- Brief: Each line in the entries below that holds the string "dropdown" must be copied.

- Supplied information:
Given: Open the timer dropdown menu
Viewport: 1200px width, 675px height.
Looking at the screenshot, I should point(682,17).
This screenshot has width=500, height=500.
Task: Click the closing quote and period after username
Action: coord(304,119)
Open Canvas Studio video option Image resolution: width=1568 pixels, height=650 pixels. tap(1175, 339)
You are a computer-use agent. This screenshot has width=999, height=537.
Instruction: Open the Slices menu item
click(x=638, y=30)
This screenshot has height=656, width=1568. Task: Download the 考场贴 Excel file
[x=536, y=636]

--

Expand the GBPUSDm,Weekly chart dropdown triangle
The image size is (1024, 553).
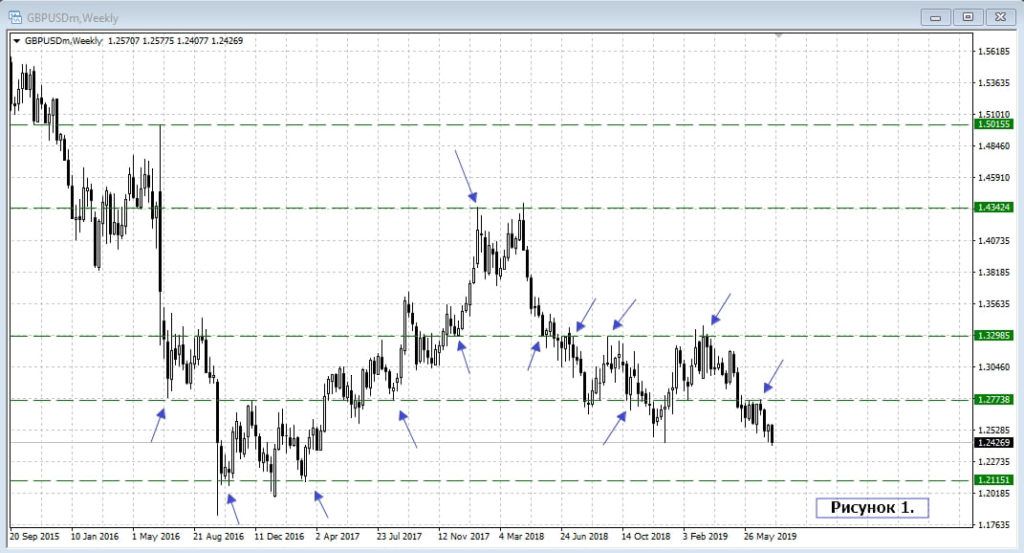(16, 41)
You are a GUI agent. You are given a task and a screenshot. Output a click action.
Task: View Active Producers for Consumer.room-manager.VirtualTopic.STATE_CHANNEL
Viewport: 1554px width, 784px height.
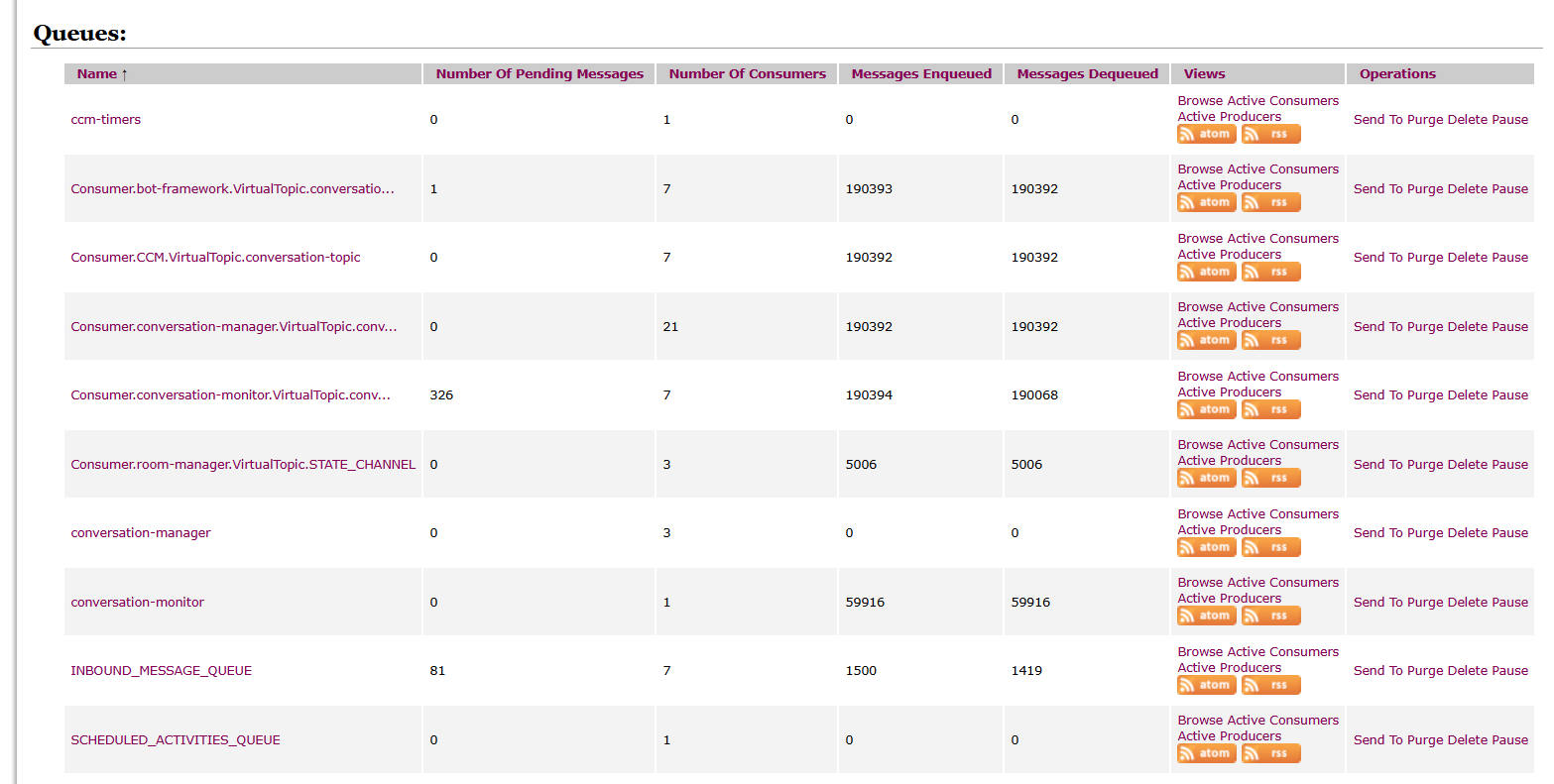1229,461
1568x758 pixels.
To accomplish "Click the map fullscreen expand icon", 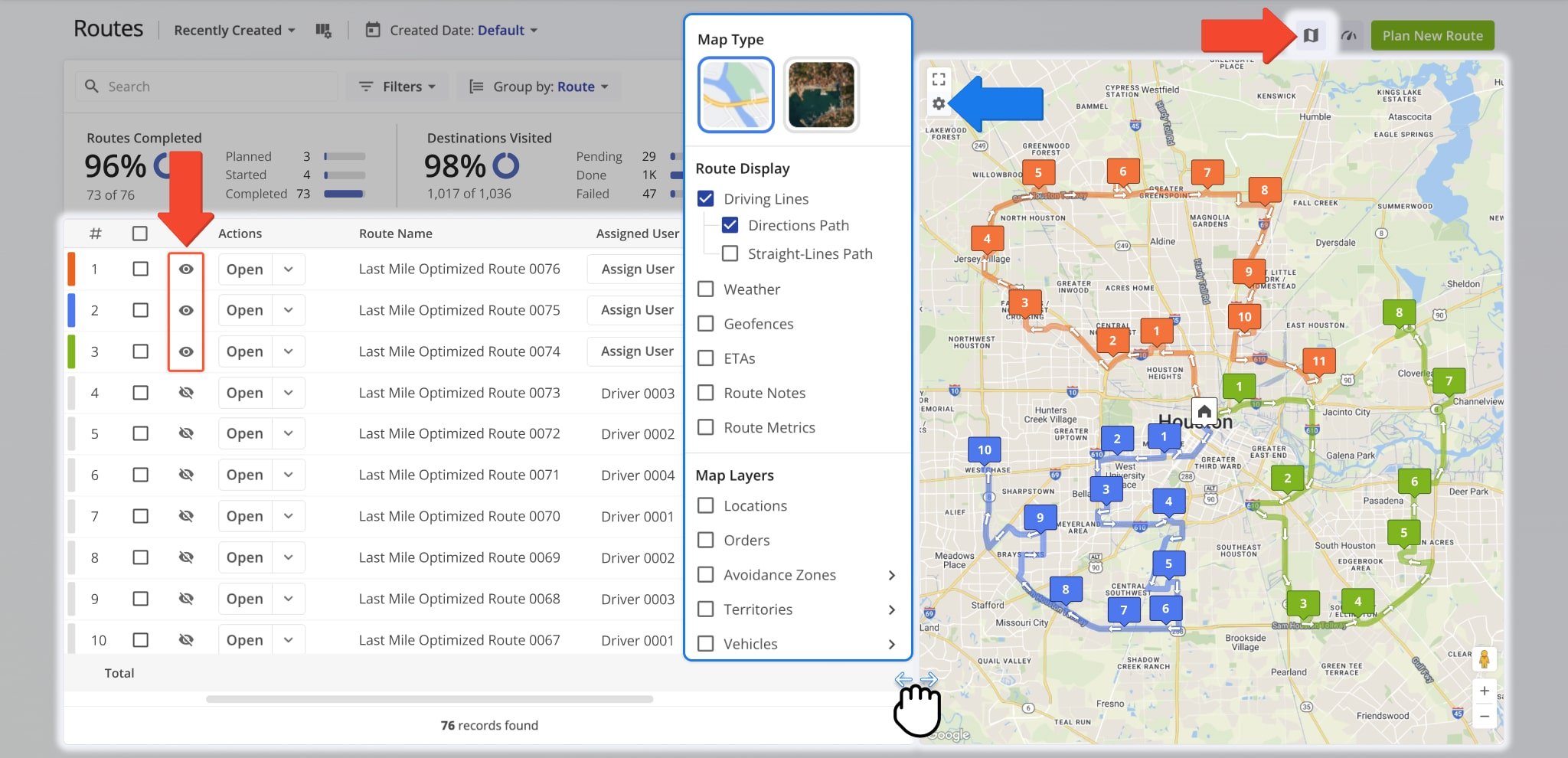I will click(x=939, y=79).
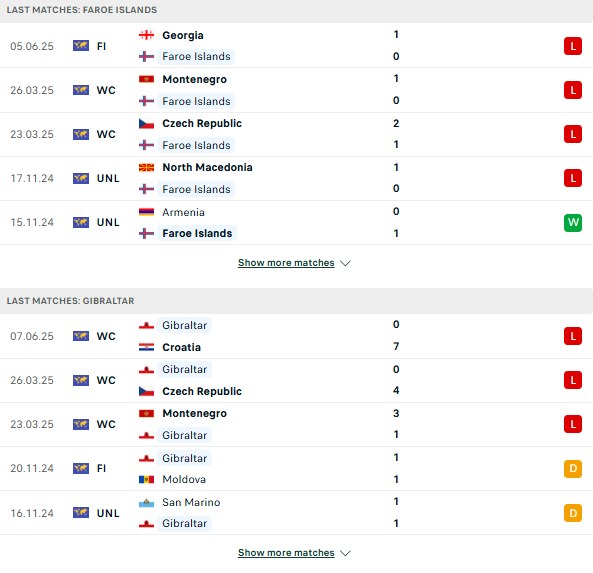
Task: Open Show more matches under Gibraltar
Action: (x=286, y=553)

- Solved exercise:
Given: Open the timer dropdown menu
Expand the GBPUSDm,Weekly chart dropdown triangle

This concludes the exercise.